7-year-old Female – Tired, Shy, Stomach Hurts
When Regina came to see me in February, she looked like a healthy seven-year-old female. I asked her mother why she thought Regina needed my help. To which her mother replied “Regina always seems tired, really quiet, and her stomach hurts. She seems really shy, but is that normal? The doctors checked her for mono and Lyme disease, but nothing came up positive. Can you help her?” I replied that I would need to see her blood tests and do my own Nutrition Response Testing exam, but I would try to help her.
What Her Previous Blood Tests Showed
I looked at her bloodwork and noticed that Regina had indeed tested negative for mono and Lyme disease. However, on her blood tests, which were very basic and not that complete, you could tell that Regina had high-normal white blood cells, and low-normal hemoglobin, hematocrit, and increased red blood cell distribution width. These three lab test would be consistent with subclinical anemia, and subclinical iron deficiency, along with subclinical B vitamin deficiency, but they weren’t quite definitive. She also had low normal iron, ferritin, and iron saturation, all tests consistent with iron deficiency. I asked Regina’s mother, “why didn’t they look into this further?” To which she replied, “I don’t know!” So, I decided to run a more extensive blood panel to test my theory. Could it be that Regina was just very iron deficient? Could it really be that easy and simple? I had a hard time believing it, so I decided to order the test.
The Case of the Missing Lab Tests
When I got the results of the lab tests, it was worse than I thought. Regina had low hemoglobin, low mean corpuscular hemoglobin, low mean corpuscular hemoglobin concentration, low normal red blood cell distribution width, low normal red blood cells, low white blood cells, and a white blood cell pattern indicating possible chronic infection. She also had even lower iron saturation, ferritin, and iron. The iron saturation was so low that I even got a red alert sent to me by the lab! Most people don’t know what these all mean, but to sum it up, these tests all point towards severe iron deficiency. And the thing causing all this? Extremely low iron, and iron saturation.
It’s Simple Nutritional Deficiency…Again!
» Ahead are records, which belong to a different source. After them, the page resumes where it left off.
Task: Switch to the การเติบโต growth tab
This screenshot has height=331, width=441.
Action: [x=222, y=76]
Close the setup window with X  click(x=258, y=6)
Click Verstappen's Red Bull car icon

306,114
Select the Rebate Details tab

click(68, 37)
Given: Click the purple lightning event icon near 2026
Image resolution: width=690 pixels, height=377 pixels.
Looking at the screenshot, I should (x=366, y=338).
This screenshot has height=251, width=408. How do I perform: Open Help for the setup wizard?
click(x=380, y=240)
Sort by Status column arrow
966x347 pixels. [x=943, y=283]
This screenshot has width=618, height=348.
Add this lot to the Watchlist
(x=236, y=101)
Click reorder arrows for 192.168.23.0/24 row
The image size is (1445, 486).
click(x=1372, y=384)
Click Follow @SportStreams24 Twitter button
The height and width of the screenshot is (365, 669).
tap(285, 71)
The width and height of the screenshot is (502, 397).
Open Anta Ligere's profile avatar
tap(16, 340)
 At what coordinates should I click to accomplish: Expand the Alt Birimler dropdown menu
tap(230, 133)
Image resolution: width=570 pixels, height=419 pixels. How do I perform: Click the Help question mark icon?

To understand Regina‘s case, you have to understand that before someone becomes anemic, their body will deplete their iron stores in an effort to keep up the production of red blood cells. Regina‘s body had expended all of its iron in an effort to keep up red blood cell production, as well as white blood cell production, and was actually running out of raw materials to make red blood cells. No wonder she was so tired! All we had to do was give her liquid chelated iron, and some immune system supplements, and she started feeling better immediately.
Too Many Simple Cases Being Missed for Lack of Proper Testing
The big question though, is why was this missed? To be honest, I don’t know. Were the doctors just waiting for her to get worse before they’d do anything? The same patterns that I saw with her bloodwork were also evident in the blood test she had run by her medical doctor previously. I can’t fathom why they did not know that Regina was simply iron deficient and do something about it. It blows my mind. One thing I can tell you, however, is that after seeing thousands of new patients, it’s common that the lab tests run by medical doctors tend to be shortened versions of what they really need, and that things tend to be missed a lot of the time. That’s why every new patient here at my office has a complete bloodwork run. We don’t want simple cases being missed for lack of testing.
And a Happy Ending to This Story!
Today, I hear reports that Regina has much more energy, isn’t shy anymore and talks a whole lot more. I get many thanks, and I’m humbled by how easy it was to help her. And all just by giving the patient exactly what she needed—a little iron and immune support!
Sincerely Yours,
Keith Sheehan, D.C.
P.S. Two of the best ways to find the root causes of hormonal imbalance are Functional Medicine and Nutrition Response Testing. In combination, these methods work beautifully. Blood tests provide valuable information on what problems to look for and what to do about it. Nutrition Response Testing helps to fine-tune your program and even find issues that blood tests will miss.